Records from a dataset:
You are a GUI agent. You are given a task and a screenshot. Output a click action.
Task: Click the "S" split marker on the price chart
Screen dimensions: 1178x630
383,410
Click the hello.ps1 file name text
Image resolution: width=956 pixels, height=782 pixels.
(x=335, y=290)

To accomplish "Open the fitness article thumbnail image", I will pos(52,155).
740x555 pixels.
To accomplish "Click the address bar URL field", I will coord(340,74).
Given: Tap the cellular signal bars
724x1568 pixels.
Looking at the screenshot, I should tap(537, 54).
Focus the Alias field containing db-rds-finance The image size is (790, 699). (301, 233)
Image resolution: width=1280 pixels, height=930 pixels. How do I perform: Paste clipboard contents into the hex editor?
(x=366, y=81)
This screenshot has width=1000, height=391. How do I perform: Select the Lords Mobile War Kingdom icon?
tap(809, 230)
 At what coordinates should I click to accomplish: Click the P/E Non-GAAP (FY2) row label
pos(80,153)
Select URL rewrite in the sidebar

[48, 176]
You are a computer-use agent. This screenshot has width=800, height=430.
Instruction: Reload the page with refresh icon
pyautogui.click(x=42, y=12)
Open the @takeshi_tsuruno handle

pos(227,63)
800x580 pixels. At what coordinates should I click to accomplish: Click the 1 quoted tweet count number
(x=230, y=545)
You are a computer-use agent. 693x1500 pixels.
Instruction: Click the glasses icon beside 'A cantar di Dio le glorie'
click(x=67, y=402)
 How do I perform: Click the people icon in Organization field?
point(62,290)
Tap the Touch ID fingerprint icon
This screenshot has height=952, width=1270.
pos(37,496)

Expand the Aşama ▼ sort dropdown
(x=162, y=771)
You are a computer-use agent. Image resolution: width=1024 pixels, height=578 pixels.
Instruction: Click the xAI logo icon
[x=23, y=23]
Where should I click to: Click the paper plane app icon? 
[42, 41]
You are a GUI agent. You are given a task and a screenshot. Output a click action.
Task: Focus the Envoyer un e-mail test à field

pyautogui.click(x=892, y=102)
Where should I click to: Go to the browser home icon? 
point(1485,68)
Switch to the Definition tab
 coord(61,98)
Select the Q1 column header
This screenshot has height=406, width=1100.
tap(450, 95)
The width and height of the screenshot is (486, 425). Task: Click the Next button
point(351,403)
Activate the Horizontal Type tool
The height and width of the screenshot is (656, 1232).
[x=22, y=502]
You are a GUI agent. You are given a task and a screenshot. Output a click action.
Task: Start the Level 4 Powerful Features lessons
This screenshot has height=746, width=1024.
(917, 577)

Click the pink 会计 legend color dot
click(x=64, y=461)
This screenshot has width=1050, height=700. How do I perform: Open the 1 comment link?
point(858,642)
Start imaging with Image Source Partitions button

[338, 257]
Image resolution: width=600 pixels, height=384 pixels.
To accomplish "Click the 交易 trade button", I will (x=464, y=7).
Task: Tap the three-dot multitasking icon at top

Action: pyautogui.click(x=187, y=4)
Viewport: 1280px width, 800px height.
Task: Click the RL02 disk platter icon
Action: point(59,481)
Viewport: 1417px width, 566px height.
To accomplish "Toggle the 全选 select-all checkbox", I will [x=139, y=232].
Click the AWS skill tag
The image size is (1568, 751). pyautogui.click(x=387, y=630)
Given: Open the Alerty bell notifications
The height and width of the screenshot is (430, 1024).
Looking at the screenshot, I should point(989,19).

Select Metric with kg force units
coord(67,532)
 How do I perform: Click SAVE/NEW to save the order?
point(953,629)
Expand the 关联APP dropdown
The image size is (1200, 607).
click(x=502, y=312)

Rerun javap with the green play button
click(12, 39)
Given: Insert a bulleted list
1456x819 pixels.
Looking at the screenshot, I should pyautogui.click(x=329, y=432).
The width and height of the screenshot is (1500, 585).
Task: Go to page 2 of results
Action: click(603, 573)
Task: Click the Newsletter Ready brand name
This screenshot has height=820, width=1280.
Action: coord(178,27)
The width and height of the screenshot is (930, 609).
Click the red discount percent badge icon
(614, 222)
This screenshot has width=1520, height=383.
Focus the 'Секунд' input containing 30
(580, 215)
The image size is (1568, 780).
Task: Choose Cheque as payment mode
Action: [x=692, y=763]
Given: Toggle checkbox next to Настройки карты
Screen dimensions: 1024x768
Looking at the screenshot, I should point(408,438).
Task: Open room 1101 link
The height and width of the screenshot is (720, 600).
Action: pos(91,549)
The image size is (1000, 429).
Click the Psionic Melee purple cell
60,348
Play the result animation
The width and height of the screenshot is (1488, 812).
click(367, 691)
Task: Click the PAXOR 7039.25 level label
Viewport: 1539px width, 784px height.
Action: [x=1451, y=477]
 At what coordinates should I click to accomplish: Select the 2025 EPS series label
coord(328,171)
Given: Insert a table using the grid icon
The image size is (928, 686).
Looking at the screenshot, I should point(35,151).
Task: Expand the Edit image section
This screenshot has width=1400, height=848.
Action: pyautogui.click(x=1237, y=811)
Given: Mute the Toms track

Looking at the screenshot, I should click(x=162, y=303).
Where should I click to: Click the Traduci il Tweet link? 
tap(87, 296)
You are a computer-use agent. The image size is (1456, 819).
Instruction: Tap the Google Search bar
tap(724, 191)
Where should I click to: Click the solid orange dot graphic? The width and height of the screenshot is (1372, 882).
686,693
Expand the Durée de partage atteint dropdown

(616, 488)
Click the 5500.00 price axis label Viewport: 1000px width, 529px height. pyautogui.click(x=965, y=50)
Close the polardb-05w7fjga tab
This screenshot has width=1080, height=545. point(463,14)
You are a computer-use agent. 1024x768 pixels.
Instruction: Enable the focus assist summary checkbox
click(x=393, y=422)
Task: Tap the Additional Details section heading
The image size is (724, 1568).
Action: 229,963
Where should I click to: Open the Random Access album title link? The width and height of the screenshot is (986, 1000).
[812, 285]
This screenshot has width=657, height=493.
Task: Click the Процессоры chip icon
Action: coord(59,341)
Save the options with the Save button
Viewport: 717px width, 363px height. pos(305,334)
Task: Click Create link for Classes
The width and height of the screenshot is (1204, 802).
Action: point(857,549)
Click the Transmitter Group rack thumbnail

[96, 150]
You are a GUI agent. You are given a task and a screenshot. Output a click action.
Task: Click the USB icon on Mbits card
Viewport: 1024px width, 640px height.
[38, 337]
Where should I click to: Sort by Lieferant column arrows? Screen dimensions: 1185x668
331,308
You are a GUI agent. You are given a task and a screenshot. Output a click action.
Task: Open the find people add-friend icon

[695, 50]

**What you will do**
Give an exact copy of all the data shown above.

**Output for this task**
You are a GUI agent. You are given a task and a screenshot. Output a click action.
Task: Click the "S" split marker on the price chart
Screen dimensions: 1178x630
383,410
Click the hello.ps1 file name text
Image resolution: width=956 pixels, height=782 pixels.
(x=335, y=290)

To accomplish "Open the fitness article thumbnail image", I will pos(52,155).
740x555 pixels.
To accomplish "Click the address bar URL field", I will coord(340,74).
Given: Tap the cellular signal bars
724x1568 pixels.
Looking at the screenshot, I should tap(537, 54).
Focus the Alias field containing db-rds-finance The image size is (790, 699). (301, 233)
Image resolution: width=1280 pixels, height=930 pixels. How do I perform: Paste clipboard contents into the hex editor?
(x=366, y=81)
This screenshot has width=1000, height=391. How do I perform: Select the Lords Mobile War Kingdom icon?
tap(809, 230)
 At what coordinates should I click to accomplish: Click the P/E Non-GAAP (FY2) row label
pos(80,153)
Select URL rewrite in the sidebar

[48, 176]
You are a computer-use agent. This screenshot has width=800, height=430.
Instruction: Reload the page with refresh icon
pyautogui.click(x=42, y=12)
Open the @takeshi_tsuruno handle

pos(227,63)
800x580 pixels. At what coordinates should I click to accomplish: Click the 1 quoted tweet count number
(x=230, y=545)
You are a computer-use agent. 693x1500 pixels.
Instruction: Click the glasses icon beside 'A cantar di Dio le glorie'
click(x=67, y=402)
 How do I perform: Click the people icon in Organization field?
point(62,290)
Tap the Touch ID fingerprint icon
This screenshot has height=952, width=1270.
pos(37,496)

Expand the Aşama ▼ sort dropdown
(x=162, y=771)
You are a computer-use agent. Image resolution: width=1024 pixels, height=578 pixels.
Instruction: Click the xAI logo icon
[x=23, y=23]
Where should I click to: Click the paper plane app icon? 
[42, 41]
You are a GUI agent. You are given a task and a screenshot. Output a click action.
Task: Focus the Envoyer un e-mail test à field

pyautogui.click(x=892, y=102)
Where should I click to: Go to the browser home icon? 
point(1485,68)
Switch to the Definition tab
 coord(61,98)
Select the Q1 column header
This screenshot has height=406, width=1100.
tap(450, 95)
The width and height of the screenshot is (486, 425). Task: Click the Next button
point(351,403)
Activate the Horizontal Type tool
The height and width of the screenshot is (656, 1232).
[x=22, y=502]
You are a GUI agent. You are given a task and a screenshot. Output a click action.
Task: Start the Level 4 Powerful Features lessons
This screenshot has height=746, width=1024.
(917, 577)

Click the pink 会计 legend color dot
click(x=64, y=461)
This screenshot has width=1050, height=700. How do I perform: Open the 1 comment link?
point(858,642)
Start imaging with Image Source Partitions button

[338, 257]
Image resolution: width=600 pixels, height=384 pixels.
To accomplish "Click the 交易 trade button", I will (x=464, y=7).
Task: Tap the three-dot multitasking icon at top

Action: pyautogui.click(x=187, y=4)
Viewport: 1280px width, 800px height.
Task: Click the RL02 disk platter icon
Action: point(59,481)
Viewport: 1417px width, 566px height.
To accomplish "Toggle the 全选 select-all checkbox", I will [x=139, y=232].
Click the AWS skill tag
The image size is (1568, 751). pyautogui.click(x=387, y=630)
Given: Open the Alerty bell notifications
The height and width of the screenshot is (430, 1024).
Looking at the screenshot, I should point(989,19).

Select Metric with kg force units
coord(67,532)
 How do I perform: Click SAVE/NEW to save the order?
point(953,629)
Expand the 关联APP dropdown
The image size is (1200, 607).
click(x=502, y=312)

Rerun javap with the green play button
click(12, 39)
Given: Insert a bulleted list
1456x819 pixels.
Looking at the screenshot, I should pyautogui.click(x=329, y=432).
The width and height of the screenshot is (1500, 585).
Task: Go to page 2 of results
Action: click(603, 573)
Task: Click the Newsletter Ready brand name
This screenshot has height=820, width=1280.
Action: coord(178,27)
The width and height of the screenshot is (930, 609).
Click the red discount percent badge icon
(614, 222)
This screenshot has width=1520, height=383.
Focus the 'Секунд' input containing 30
(580, 215)
The image size is (1568, 780).
Task: Choose Cheque as payment mode
Action: [x=692, y=763]
Given: Toggle checkbox next to Настройки карты
Screen dimensions: 1024x768
Looking at the screenshot, I should point(408,438).
Task: Open room 1101 link
The height and width of the screenshot is (720, 600).
Action: pos(91,549)
The image size is (1000, 429).
Click the Psionic Melee purple cell
60,348
Play the result animation
The width and height of the screenshot is (1488, 812).
click(367, 691)
Task: Click the PAXOR 7039.25 level label
Viewport: 1539px width, 784px height.
Action: [x=1451, y=477]
 At what coordinates should I click to accomplish: Select the 2025 EPS series label
coord(328,171)
Given: Insert a table using the grid icon
The image size is (928, 686).
Looking at the screenshot, I should point(35,151).
Task: Expand the Edit image section
This screenshot has width=1400, height=848.
Action: pyautogui.click(x=1237, y=811)
Given: Mute the Toms track

Looking at the screenshot, I should click(x=162, y=303).
Where should I click to: Click the Traduci il Tweet link? 
tap(87, 296)
You are a computer-use agent. The image size is (1456, 819).
Instruction: Tap the Google Search bar
tap(724, 191)
Where should I click to: Click the solid orange dot graphic? The width and height of the screenshot is (1372, 882).
686,693
Expand the Durée de partage atteint dropdown

(616, 488)
Click the 5500.00 price axis label Viewport: 1000px width, 529px height. pyautogui.click(x=965, y=50)
Close the polardb-05w7fjga tab
This screenshot has width=1080, height=545. point(463,14)
You are a computer-use agent. 1024x768 pixels.
Instruction: Enable the focus assist summary checkbox
click(x=393, y=422)
Task: Tap the Additional Details section heading
The image size is (724, 1568).
Action: 229,963
Where should I click to: Open the Random Access album title link? The width and height of the screenshot is (986, 1000).
[812, 285]
This screenshot has width=657, height=493.
Task: Click the Процессоры chip icon
Action: coord(59,341)
Save the options with the Save button
Viewport: 717px width, 363px height. pos(305,334)
Task: Click Create link for Classes
The width and height of the screenshot is (1204, 802).
Action: point(857,549)
Click the Transmitter Group rack thumbnail

[96, 150]
You are a GUI agent. You are given a task and a screenshot. Output a click action.
Task: Click the USB icon on Mbits card
Viewport: 1024px width, 640px height.
[38, 337]
Where should I click to: Sort by Lieferant column arrows? Screen dimensions: 1185x668
331,308
You are a GUI agent. You are given a task and a screenshot. Output a click action.
Task: Open the find people add-friend icon

[695, 50]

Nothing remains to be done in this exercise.